*** Opening of Extracted information ***

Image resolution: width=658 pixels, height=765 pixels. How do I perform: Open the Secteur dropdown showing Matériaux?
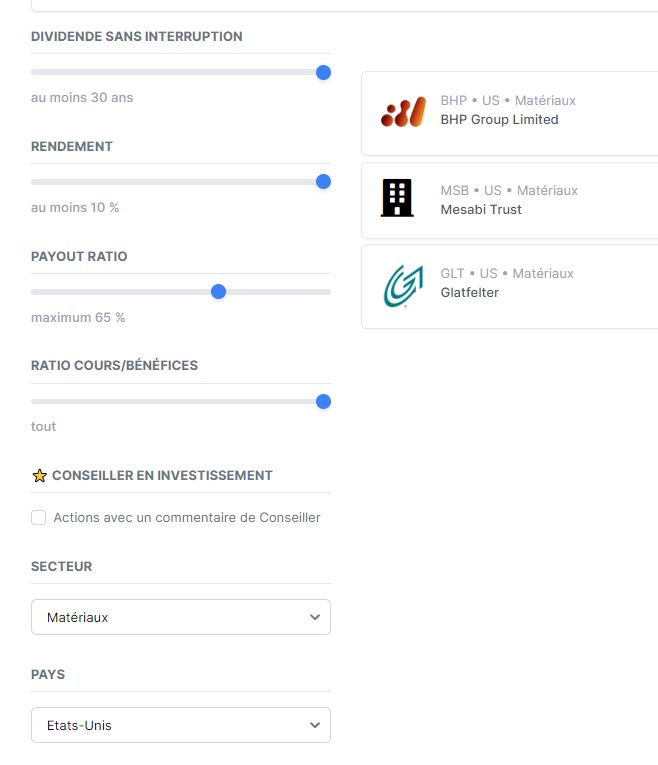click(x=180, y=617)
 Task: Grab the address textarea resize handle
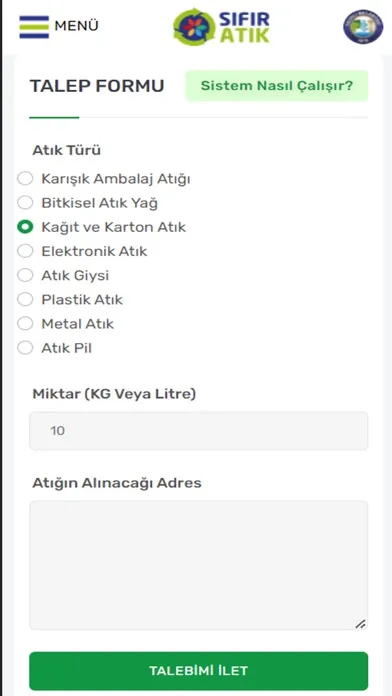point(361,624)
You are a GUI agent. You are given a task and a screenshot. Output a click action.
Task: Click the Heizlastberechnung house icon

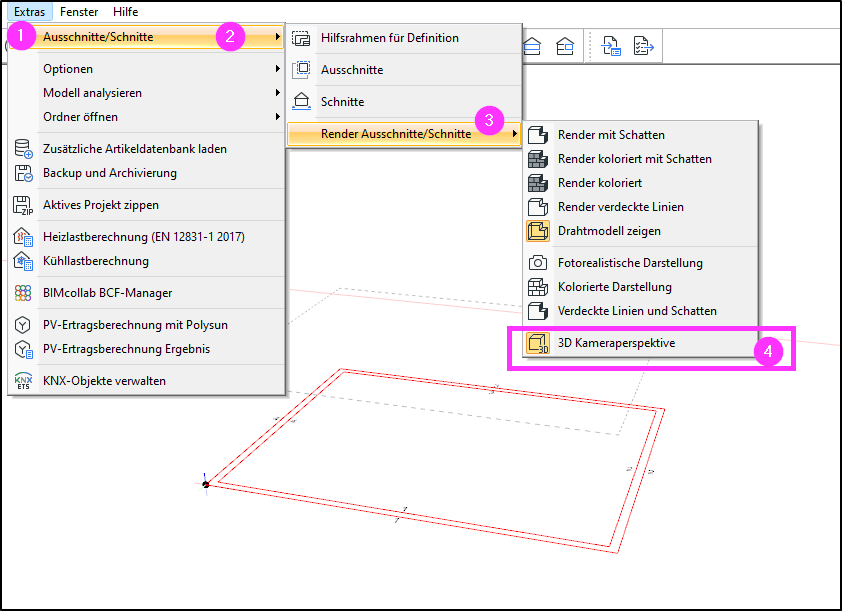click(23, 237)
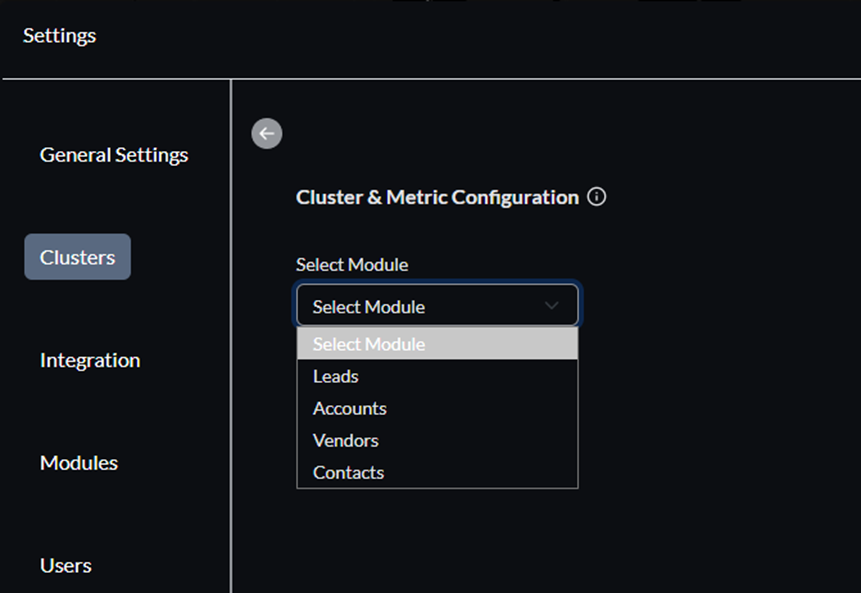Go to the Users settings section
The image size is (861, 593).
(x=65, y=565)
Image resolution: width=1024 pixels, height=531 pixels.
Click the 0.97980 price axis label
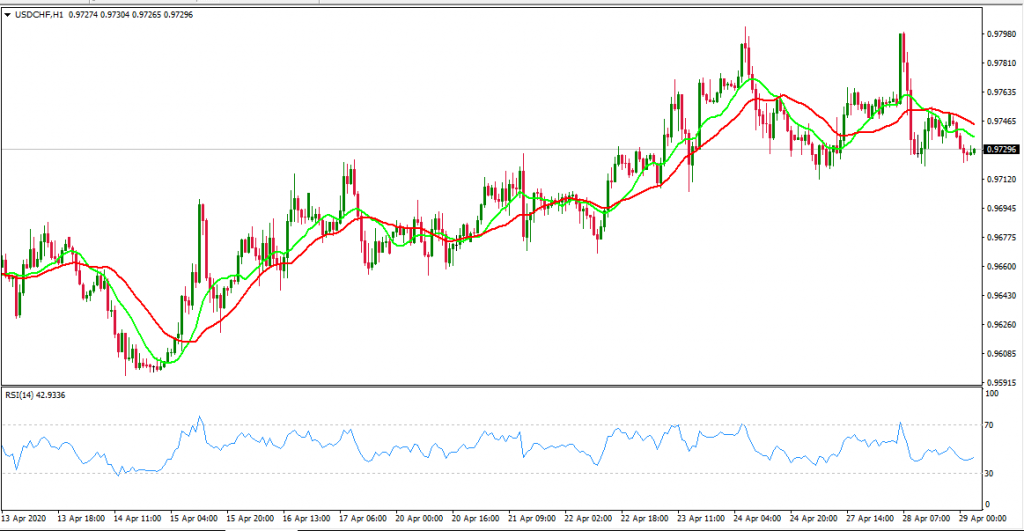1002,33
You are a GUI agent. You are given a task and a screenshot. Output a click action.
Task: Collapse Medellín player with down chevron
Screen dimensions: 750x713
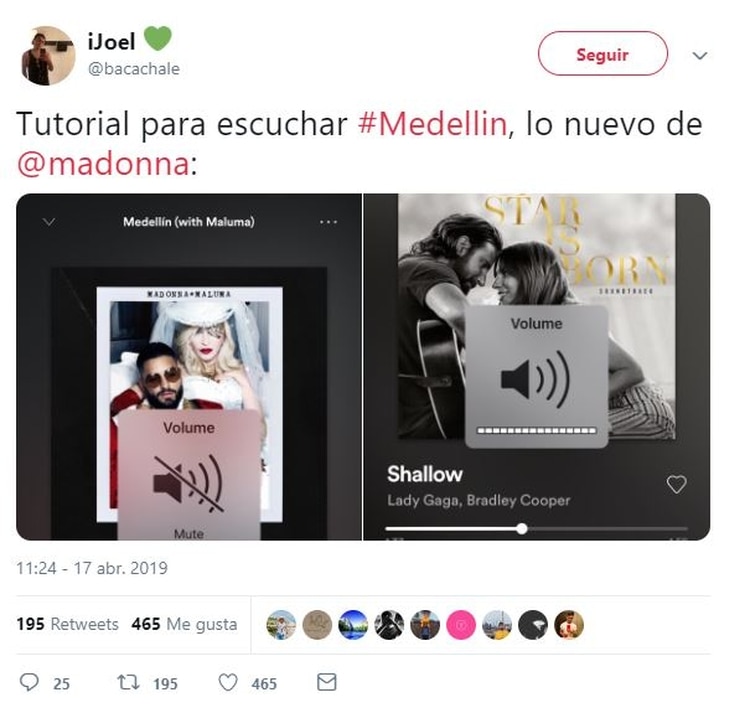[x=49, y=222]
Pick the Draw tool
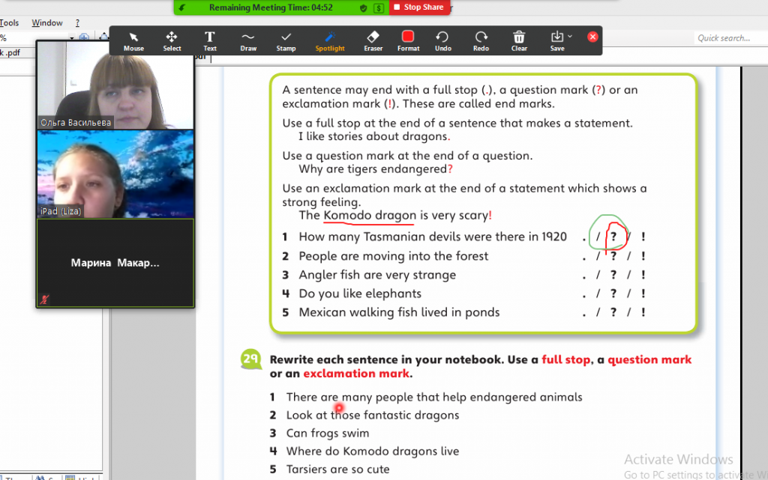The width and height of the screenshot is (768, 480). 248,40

*** Close of Extracted information ***
*** Opening of Extracted information ***

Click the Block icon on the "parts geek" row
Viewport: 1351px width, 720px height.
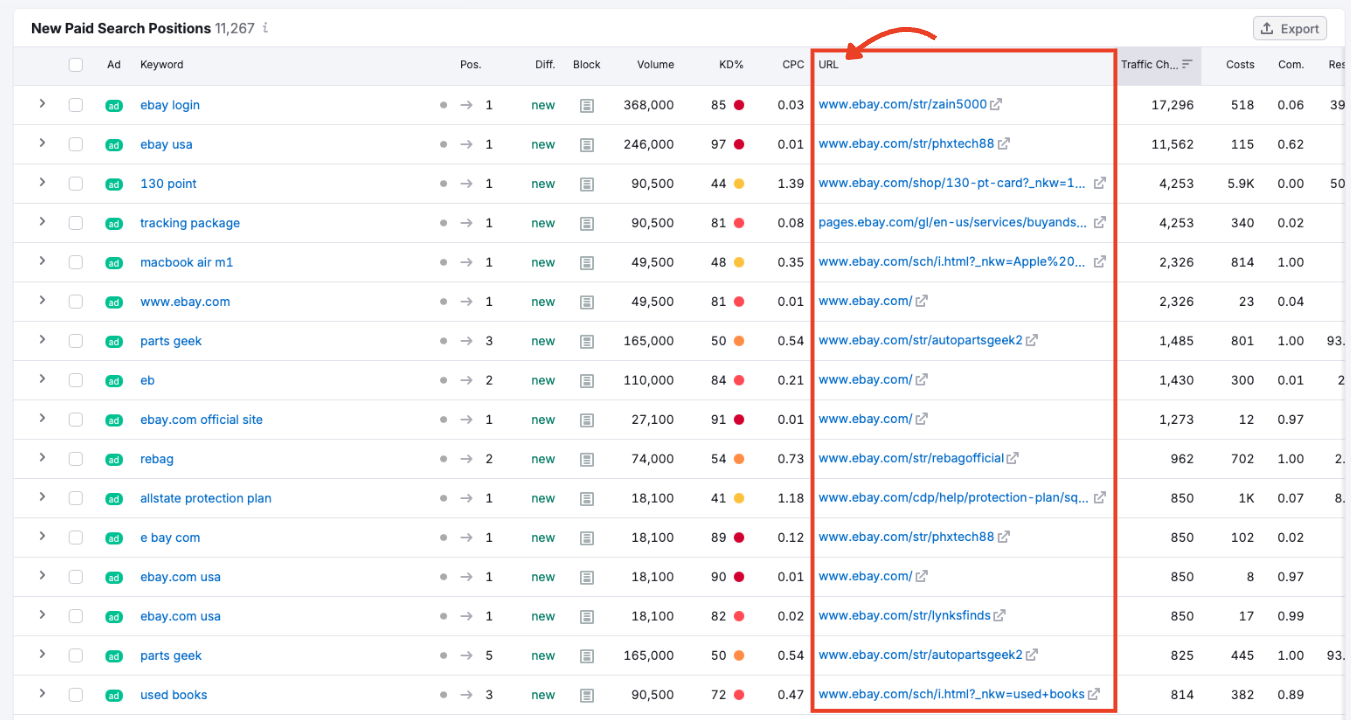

*** Close of Extracted information ***
*** Opening of Extracted information ***

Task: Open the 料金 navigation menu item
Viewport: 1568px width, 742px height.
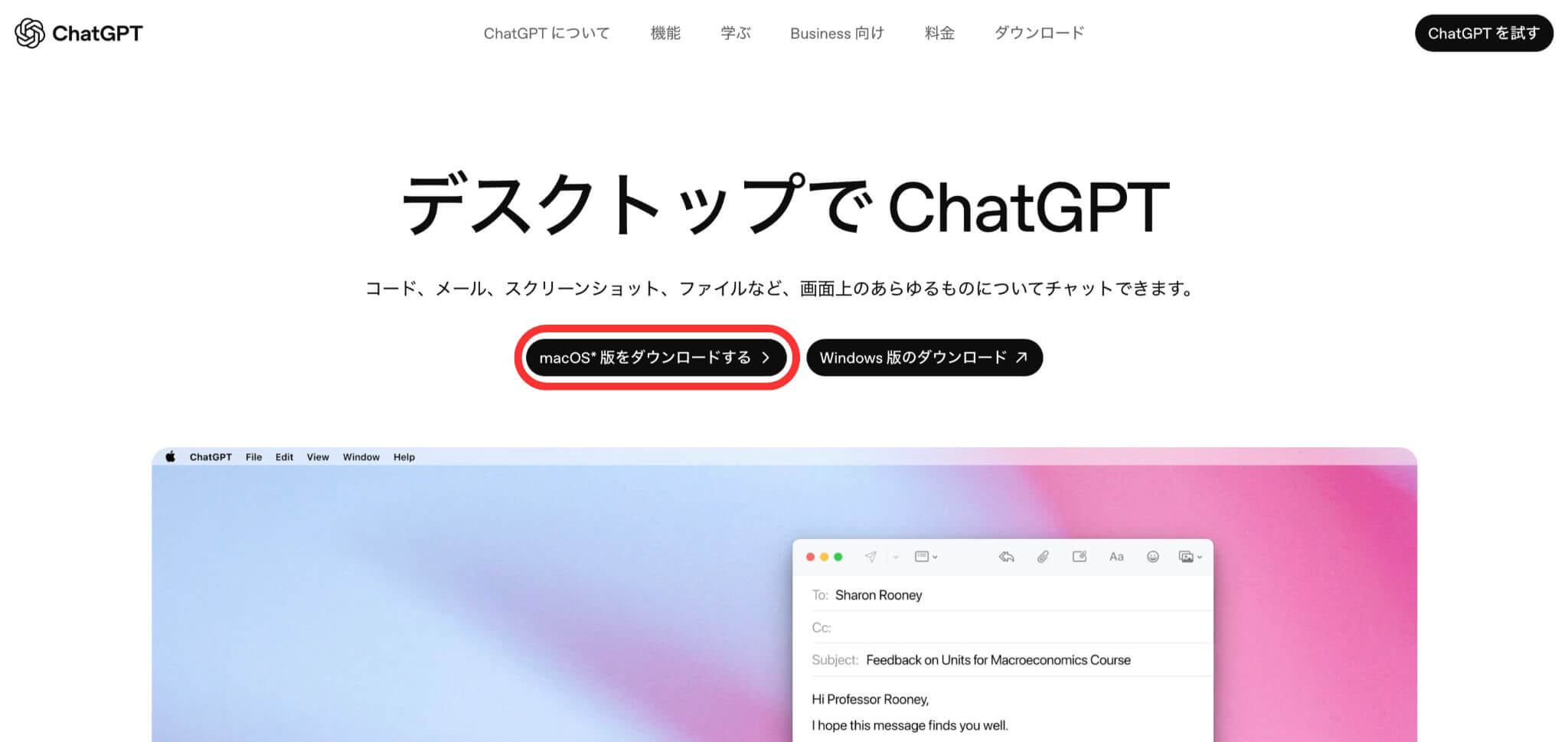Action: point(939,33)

*** Close of Extracted information ***

■ What is expected
Starting with the line that has "Image resolution: width=1024" and going on through the line that has "Task: Collapse Medellín", transcribe the records above exactly, but skip the pictures.

■ Task output
Image resolution: width=1024 pixels, height=531 pixels.
Click the 0.97980 price axis label
1002,33
You are a GUI agent. You are given a task and a screenshot. Output a click action.
Task: Collapse Medellín player with down chevron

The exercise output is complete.